Children aged 5 to 17 years (including limits) with access to formal education and experience and familiarity with cognitive tasks like the one required by the CAT-PCR (ie, cancellation task and drawing) and with the ability to communicate effectively with the examiner were eligible for participation. Exclusion criteria included the presence of a serious health condition currently requiring in-patient hospitalization or significant cognitive, sensory, or motor disabilities.

Participants and sites for test administration represented a broad sample of children and settings in which CAT-PCR use is intended for. The study population was recruited from multiple clinical and school sites in two diverse regions of Zambia, the Lusaka Metropolitan Area and the Copperbelt Province. Schools and clinical sites were purposely selected to provide a heterogeneous sample representative of the wide socioeconomic, cultural, and linguistic, as well as medical and psychosocial, conditions affecting the health and cognitive diversity landscape of the Zambian pediatric population.

Clinical sites were the outpatient clinics at the University Teaching Hospital Department of Paediatrics and Child Health in Lusaka—the highest referral hospital in Zambia, delivering specialized care in pediatrics and receiving children from all over the country—and tertiary clinics with local referrals in the Copperbelt Province, Ndola area. More details on eligibility criteria, informed consent procedures, investigational sites, and enrolment are reported elsewhere.16,17

Data collection methods and analysis. Sociodemographic and relevant health-related information was collected after obtaining the informed consent and before cognitive assessments by structured interview based on an ad hoc-designed questionnaire (Supplemental Table 3). WAVES and SYMBOLS were administered to all participants, scored, and data entered into the clinical database.
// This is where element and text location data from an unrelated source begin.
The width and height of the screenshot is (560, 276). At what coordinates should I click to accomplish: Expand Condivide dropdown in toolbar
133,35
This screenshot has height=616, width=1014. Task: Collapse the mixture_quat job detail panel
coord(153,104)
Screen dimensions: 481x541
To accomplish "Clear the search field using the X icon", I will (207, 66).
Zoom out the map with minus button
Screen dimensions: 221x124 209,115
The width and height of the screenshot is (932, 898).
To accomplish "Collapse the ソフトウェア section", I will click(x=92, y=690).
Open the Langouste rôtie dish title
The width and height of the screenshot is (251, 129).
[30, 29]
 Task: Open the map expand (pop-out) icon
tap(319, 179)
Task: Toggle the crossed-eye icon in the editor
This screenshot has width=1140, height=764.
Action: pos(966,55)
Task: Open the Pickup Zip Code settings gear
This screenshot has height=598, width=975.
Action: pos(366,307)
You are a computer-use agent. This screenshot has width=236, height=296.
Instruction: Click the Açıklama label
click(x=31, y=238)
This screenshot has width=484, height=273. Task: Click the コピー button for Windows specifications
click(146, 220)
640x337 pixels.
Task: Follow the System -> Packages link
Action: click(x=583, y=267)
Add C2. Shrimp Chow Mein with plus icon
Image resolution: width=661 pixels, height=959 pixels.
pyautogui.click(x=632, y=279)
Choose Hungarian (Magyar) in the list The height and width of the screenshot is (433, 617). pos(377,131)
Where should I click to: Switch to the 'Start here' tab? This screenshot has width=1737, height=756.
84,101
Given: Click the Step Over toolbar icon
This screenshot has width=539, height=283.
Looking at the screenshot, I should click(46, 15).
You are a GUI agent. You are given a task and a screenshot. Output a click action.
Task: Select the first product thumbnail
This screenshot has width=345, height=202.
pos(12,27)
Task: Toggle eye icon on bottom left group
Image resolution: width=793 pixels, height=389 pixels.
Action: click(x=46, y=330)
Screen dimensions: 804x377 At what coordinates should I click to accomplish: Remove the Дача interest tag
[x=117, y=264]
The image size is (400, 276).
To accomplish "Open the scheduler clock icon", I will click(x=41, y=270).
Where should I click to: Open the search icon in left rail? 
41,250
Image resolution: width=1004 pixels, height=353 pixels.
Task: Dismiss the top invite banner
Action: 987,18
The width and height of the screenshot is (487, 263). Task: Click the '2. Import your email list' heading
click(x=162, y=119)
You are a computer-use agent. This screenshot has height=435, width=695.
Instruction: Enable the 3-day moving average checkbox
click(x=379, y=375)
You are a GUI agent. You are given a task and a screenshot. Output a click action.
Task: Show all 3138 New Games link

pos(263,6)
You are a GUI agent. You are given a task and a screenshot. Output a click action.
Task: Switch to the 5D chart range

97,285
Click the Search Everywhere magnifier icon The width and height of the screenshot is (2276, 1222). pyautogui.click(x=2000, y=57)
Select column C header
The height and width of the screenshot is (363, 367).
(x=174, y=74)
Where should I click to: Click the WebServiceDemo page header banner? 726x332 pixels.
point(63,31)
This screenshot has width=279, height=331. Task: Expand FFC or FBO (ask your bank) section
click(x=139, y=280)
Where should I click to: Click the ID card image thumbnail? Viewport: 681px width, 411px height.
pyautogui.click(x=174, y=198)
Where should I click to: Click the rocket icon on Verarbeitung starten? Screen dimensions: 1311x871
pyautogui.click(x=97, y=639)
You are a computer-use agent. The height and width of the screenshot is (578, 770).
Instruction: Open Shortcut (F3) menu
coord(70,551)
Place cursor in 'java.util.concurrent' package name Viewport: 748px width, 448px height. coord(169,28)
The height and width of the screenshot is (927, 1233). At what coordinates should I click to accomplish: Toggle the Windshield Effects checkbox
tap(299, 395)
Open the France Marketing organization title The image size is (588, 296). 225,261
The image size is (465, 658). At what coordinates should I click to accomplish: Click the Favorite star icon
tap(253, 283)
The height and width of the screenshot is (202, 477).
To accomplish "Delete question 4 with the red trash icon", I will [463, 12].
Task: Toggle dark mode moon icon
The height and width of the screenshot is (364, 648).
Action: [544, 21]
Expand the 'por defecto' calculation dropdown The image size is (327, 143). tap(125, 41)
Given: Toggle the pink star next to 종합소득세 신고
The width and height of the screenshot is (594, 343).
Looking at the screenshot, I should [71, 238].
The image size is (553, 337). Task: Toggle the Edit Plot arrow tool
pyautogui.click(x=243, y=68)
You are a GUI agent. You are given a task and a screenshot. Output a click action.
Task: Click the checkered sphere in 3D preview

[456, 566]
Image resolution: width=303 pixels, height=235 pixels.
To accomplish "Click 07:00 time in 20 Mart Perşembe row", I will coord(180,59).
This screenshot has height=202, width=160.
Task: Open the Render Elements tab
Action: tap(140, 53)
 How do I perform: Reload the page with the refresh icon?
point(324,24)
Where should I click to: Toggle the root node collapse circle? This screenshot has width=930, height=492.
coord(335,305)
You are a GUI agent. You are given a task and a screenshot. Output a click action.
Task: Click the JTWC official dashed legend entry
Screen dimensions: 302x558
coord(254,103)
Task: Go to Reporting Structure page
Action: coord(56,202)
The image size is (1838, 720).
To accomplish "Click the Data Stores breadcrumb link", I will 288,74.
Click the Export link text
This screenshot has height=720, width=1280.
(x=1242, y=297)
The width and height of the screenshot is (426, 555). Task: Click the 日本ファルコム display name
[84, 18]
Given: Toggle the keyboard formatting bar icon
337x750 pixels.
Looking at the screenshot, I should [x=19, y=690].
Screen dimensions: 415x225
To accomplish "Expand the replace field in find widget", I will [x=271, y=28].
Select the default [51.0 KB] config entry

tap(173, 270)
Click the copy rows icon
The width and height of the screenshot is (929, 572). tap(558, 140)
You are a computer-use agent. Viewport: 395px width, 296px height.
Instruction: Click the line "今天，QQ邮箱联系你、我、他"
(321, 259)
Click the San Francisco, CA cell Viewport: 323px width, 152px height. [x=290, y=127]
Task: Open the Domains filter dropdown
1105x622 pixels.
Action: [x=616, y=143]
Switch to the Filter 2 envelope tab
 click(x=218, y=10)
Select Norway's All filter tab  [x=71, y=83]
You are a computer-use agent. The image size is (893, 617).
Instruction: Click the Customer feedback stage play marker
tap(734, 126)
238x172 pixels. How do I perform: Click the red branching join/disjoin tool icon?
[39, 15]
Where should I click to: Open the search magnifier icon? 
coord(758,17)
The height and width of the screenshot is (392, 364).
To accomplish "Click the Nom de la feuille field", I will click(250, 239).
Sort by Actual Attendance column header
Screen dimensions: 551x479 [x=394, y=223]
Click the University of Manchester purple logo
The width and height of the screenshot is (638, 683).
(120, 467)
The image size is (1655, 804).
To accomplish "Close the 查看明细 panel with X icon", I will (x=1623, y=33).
STATA software version 15.1 was used for statistical analyses.66

A multistep approach was applied for data analysis. Initially, descriptive statistics, nonparametric tests, and parametric tests were performed on variables of interest. Second, WAVES item analysis, including differential item functioning, was conducted. Third, the WAVES measurement model was evaluated using structural equation modeling, including IRT and CFA models. WAVES and SYMBOLS score reliability was further evaluated in the test-retest study and their convergent validity was determined. Fourth, the effect of age, sex, health status, and other psychosocial factors on test scores was evaluated. Finally, a percentile rank distribution of test scores adjusted by age was obtained. We adopted the following criteria for the strength of linear correlation: r small equals 0.10, r medium equals 0.30, r large equals 0.50; and for effect size: d small equals 0.20, d medium equals 0.50, d large equals 0.80 or greater.67,68

Results

Table 1 summarizes sample characteristics. The sample included a group of children in apparent good health condition at the time of assessment (healthy group), although they may have been suffering from a chronic health condition that does not represent an important risk or causative factor for cognitive impairment. The poor health group included children suffering from at least one chronic health condition that is a recognized important risk or causative factor for cognitive impairment and requiring a therapeutic intervention at the time of study assessment.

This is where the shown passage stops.